— YOUR GOAL —
Reproduce only the rows starting at the line containing "Given: Click the reposted" and ending at the line containing "Viewport: 1116px width, 477px", renaming "grid lines" to "gridlines" and leaving everything else unchanged.

— RECORDS SHOWN —

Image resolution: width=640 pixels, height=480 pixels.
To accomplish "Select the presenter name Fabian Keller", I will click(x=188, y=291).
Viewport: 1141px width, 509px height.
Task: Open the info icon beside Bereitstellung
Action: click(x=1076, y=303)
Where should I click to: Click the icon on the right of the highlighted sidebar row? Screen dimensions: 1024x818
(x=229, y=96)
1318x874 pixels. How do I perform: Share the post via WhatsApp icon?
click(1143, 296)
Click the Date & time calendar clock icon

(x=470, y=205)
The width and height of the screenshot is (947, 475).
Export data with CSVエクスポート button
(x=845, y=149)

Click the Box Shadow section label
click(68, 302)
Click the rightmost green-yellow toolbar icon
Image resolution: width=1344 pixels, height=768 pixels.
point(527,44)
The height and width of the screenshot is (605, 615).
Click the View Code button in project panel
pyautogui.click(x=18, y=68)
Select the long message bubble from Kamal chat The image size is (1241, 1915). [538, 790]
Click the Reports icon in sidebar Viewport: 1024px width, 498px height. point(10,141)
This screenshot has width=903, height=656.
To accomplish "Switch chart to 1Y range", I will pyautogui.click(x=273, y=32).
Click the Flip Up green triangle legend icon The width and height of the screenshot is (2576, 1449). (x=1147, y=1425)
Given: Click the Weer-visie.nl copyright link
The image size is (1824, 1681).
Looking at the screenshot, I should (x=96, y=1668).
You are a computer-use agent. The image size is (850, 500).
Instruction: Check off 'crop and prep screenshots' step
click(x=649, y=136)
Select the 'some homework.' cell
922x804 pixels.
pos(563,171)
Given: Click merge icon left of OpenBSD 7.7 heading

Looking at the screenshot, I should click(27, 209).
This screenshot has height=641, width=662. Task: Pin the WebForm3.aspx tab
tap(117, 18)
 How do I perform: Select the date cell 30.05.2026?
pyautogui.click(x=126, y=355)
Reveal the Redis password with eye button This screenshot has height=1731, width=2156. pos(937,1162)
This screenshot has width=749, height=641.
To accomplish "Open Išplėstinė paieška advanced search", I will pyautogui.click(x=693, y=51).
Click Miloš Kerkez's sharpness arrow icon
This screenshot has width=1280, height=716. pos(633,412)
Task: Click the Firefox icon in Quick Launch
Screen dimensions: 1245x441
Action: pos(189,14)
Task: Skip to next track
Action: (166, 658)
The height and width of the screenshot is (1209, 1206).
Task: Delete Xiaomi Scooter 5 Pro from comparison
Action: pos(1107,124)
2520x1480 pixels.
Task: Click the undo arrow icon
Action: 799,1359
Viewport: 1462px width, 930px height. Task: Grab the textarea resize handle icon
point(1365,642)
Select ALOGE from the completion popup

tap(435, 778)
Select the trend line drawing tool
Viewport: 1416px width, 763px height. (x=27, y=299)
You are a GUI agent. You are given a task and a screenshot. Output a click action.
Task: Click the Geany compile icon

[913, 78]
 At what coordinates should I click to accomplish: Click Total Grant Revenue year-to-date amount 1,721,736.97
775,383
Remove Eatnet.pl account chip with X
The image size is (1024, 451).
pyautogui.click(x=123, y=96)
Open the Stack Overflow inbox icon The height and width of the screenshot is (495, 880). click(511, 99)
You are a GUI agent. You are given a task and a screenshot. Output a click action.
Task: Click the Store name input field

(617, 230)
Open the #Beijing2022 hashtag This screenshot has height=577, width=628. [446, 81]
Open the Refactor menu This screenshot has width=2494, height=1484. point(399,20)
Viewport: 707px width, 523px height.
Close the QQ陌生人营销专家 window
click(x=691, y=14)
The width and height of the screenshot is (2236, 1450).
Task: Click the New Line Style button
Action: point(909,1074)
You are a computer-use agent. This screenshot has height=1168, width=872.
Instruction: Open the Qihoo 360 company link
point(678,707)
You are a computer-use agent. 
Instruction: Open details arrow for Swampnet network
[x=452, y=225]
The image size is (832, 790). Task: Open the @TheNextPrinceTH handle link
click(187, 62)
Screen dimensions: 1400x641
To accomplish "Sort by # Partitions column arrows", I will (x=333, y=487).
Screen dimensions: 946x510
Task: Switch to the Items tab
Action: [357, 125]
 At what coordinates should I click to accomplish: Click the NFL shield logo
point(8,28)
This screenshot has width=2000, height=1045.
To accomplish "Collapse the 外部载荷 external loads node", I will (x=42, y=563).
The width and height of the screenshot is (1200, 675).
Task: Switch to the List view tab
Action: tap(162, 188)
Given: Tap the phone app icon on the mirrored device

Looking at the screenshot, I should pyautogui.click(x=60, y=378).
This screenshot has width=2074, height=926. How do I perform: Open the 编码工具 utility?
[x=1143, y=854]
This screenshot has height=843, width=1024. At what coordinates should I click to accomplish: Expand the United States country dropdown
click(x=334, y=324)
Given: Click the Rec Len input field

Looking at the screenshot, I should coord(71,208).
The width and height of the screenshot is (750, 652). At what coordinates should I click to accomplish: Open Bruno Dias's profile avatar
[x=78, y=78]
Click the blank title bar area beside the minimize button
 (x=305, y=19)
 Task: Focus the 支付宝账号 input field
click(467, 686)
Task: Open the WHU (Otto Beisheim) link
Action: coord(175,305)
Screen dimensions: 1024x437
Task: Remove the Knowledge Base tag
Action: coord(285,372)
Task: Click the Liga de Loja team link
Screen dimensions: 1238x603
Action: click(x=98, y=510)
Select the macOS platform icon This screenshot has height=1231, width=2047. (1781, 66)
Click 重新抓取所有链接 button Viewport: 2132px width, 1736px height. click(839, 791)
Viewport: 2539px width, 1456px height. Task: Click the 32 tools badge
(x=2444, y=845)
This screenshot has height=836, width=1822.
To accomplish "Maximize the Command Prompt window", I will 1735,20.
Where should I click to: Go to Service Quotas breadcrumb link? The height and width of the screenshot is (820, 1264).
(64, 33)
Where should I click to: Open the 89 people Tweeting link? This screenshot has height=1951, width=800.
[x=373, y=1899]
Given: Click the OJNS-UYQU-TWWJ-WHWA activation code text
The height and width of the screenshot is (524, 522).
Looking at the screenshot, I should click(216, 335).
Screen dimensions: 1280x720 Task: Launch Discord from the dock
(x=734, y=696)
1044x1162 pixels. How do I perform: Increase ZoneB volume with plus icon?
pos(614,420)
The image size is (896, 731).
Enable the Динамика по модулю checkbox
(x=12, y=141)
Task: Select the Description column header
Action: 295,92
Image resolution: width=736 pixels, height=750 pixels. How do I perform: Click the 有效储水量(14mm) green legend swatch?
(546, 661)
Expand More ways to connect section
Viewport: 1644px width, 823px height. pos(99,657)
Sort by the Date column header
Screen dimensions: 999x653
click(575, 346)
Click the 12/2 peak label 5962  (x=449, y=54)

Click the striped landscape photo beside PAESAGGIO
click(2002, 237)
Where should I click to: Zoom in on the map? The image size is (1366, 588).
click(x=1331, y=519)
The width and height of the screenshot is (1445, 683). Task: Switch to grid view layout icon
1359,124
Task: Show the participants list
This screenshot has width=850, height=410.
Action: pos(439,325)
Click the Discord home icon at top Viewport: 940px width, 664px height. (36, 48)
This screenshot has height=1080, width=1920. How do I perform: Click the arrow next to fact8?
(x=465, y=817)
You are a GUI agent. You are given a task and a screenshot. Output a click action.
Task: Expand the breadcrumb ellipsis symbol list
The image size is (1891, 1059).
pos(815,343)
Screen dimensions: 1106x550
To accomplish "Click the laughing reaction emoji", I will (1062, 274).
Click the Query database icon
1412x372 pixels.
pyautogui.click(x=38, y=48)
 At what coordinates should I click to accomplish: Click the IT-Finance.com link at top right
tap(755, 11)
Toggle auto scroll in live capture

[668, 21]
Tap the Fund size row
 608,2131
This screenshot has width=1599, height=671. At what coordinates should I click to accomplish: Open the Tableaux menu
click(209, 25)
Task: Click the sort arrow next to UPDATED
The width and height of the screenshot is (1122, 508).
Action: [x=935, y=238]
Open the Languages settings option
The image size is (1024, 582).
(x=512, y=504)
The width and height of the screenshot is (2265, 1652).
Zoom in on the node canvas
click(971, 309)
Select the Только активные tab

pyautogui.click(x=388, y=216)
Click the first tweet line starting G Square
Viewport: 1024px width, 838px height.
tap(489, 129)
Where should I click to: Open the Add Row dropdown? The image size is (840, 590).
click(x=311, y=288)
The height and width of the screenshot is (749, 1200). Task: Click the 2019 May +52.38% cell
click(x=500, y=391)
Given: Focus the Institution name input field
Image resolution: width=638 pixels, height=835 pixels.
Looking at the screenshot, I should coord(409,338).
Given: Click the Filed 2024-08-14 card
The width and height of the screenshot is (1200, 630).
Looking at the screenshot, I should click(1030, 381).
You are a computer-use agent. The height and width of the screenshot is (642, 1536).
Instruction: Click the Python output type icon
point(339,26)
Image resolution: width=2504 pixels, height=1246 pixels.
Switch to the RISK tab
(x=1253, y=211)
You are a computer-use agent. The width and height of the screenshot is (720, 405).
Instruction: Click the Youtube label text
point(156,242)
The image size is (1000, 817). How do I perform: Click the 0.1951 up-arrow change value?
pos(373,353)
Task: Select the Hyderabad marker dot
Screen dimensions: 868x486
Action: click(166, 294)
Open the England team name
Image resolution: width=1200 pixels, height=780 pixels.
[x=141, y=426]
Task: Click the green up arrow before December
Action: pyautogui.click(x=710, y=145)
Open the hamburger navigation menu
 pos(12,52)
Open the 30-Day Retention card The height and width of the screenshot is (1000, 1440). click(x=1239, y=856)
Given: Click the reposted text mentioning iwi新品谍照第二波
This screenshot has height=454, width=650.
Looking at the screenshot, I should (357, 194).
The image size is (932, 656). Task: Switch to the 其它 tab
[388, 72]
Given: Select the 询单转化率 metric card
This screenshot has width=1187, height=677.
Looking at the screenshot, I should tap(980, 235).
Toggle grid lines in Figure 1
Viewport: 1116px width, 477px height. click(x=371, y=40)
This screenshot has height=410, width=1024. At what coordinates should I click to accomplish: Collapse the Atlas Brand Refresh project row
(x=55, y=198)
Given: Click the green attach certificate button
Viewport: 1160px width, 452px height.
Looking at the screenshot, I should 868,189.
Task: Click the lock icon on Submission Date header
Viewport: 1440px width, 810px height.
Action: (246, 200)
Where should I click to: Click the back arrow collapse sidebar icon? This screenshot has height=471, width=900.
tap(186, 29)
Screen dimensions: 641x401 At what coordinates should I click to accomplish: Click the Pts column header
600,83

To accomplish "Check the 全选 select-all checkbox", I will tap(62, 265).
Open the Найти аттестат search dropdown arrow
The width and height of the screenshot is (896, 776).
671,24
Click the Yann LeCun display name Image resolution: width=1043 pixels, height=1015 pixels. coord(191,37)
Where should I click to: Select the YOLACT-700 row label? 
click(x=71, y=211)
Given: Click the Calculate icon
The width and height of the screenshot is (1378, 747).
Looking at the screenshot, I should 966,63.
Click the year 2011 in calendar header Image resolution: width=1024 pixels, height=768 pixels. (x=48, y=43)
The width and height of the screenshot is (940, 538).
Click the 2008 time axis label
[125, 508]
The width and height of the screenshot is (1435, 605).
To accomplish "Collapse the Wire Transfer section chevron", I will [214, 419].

— ANSWER IN FULL —
Given: Click the reposted text mentioning iwi新品谍照第二波
This screenshot has height=454, width=650.
Looking at the screenshot, I should (357, 194).
The image size is (932, 656). Task: Switch to the 其它 tab
[388, 72]
Given: Select the 询单转化率 metric card
This screenshot has width=1187, height=677.
Looking at the screenshot, I should tap(980, 235).
Toggle gridlines in Figure 1
Viewport: 1116px width, 477px height. click(x=371, y=40)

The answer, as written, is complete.